• PROBLEM DESCRIPTION:
Go through the entries below and give the number of lines that have the string "preview", and only that.
┌──
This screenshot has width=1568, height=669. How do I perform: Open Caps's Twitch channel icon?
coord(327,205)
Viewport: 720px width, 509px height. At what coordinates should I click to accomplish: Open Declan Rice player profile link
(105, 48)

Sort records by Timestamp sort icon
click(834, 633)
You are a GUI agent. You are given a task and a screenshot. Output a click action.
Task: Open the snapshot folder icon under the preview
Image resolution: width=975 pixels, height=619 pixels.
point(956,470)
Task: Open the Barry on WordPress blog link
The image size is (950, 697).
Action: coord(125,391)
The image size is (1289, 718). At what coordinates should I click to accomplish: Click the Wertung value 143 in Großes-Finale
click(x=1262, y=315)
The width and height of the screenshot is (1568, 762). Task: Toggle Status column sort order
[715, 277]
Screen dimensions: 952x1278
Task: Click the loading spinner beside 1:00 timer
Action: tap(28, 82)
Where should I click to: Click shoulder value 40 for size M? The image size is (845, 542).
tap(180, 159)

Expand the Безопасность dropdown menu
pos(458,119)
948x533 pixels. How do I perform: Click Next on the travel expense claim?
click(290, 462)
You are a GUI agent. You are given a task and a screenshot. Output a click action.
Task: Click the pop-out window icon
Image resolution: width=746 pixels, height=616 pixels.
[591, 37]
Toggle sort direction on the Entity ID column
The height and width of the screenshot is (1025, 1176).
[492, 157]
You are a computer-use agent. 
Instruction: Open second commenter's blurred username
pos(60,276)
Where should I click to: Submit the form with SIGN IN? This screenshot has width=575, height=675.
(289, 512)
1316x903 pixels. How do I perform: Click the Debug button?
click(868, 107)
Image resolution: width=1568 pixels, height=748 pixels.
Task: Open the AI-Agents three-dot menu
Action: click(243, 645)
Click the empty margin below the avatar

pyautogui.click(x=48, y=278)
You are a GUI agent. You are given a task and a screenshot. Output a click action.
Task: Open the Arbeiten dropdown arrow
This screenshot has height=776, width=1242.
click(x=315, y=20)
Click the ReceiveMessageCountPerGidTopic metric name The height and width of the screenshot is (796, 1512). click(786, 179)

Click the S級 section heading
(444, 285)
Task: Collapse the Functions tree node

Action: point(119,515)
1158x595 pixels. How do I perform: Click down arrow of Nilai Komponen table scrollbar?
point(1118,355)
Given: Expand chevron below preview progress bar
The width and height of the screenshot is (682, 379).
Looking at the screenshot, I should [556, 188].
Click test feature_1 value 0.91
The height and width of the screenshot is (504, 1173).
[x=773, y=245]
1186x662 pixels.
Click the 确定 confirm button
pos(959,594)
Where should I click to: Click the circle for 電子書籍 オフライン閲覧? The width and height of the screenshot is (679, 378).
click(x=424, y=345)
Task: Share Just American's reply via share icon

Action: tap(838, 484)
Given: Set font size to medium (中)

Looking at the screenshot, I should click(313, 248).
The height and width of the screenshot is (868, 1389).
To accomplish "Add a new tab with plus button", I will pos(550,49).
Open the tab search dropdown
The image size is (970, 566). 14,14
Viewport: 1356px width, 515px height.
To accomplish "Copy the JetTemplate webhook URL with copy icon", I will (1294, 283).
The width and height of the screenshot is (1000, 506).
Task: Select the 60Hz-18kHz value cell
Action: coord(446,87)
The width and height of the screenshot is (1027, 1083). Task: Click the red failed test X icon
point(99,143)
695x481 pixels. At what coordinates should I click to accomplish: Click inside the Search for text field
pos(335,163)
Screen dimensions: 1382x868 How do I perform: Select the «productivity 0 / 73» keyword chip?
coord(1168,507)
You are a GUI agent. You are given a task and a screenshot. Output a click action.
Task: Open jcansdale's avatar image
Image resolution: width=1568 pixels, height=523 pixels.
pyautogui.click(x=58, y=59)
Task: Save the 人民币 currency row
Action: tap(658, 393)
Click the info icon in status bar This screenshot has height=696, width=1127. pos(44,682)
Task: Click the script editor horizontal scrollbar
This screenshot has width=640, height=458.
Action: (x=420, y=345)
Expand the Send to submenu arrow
└──
• TASK ANSWER:
2